The last few days I’ve been pretty lacking in self discipline. It inevitably occurs, and the most important thing is to get back on the horse when you feel better after some rest. I’m getting pretty good at that.

But are there ways to continue with behaviors?

In an older post - “Day 546 & Theorizing on Springiness in Mastery Cycling”-   I talked about what I called a shelf (Though I want to call them ledges now, because it reminds me of the rock climbing porto-ledges which seems more apt for climbing towards a far away goal). I describe this as a basic minimum dose that you can rest on while dealing with other behaviors.

For example, with TinyHabits a basic mini dose for working out may be 2 pushups. Great - it’s normal for you to do because it’s so easy. But you will want to stretch that task - 3x10 pushups, then cardio and pushups, then weight lifting and cardio and pushups.  You have to get to a ledge on which you can rest your behavior as a habit.

Why?

Because if you are stacking multiple habits that need a push to mastery you run the risk of continually being depleted of Will/Endurance/Grit if your previous behaviors can’t rest somewhere (assuming you are trying to have a regimented system where you’re running several behaviors to mastery rather than just one at a time).

What does this have to do with ego depletion?

If you want to squeeze out every last instance of a behavior by treading the line of too much willpower depletion and just enough, I believe enacting the previous daily minimum would do that.

Think of the ledges as gears and periods of, for whatever reason, high willpower leakage as being a higher inclination. When you know that’s what is happening, downshift - go to the lower instance of the behavior.

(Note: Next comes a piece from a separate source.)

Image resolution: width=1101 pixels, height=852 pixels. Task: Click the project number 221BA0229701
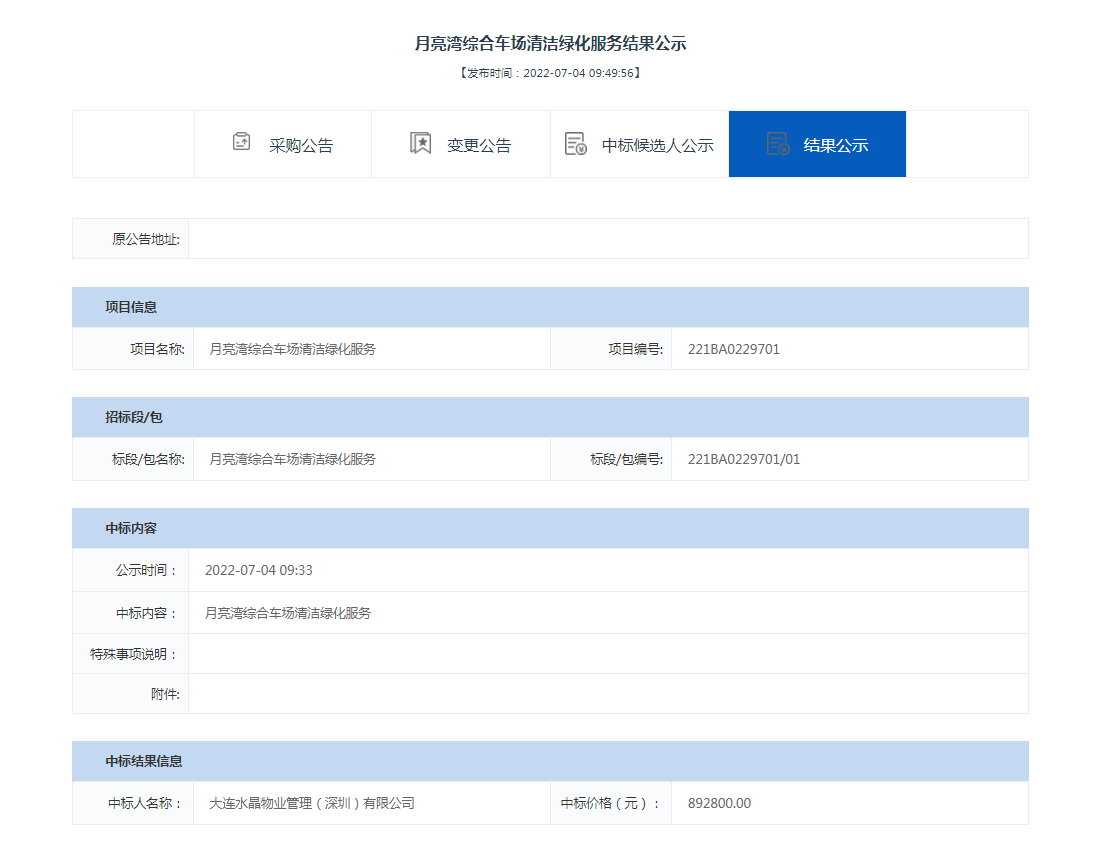point(734,349)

For example, I’m currently trying to shift from my tiny rowing habit of 5 minutes to 10. It’s been going fine - I’ve actually been doing 15 minutes in the beginning of the week (which is one of the reasons I’m probably slacking today). When I feel that I’m exhausted, I can downshift to 5 minutes of rowing and other lower instances of other habits.

There’s that oft repeated saying in self-help - “2 steps forward, one step back”. I haven’t tried this yet, but to me it seems like the practical application of this.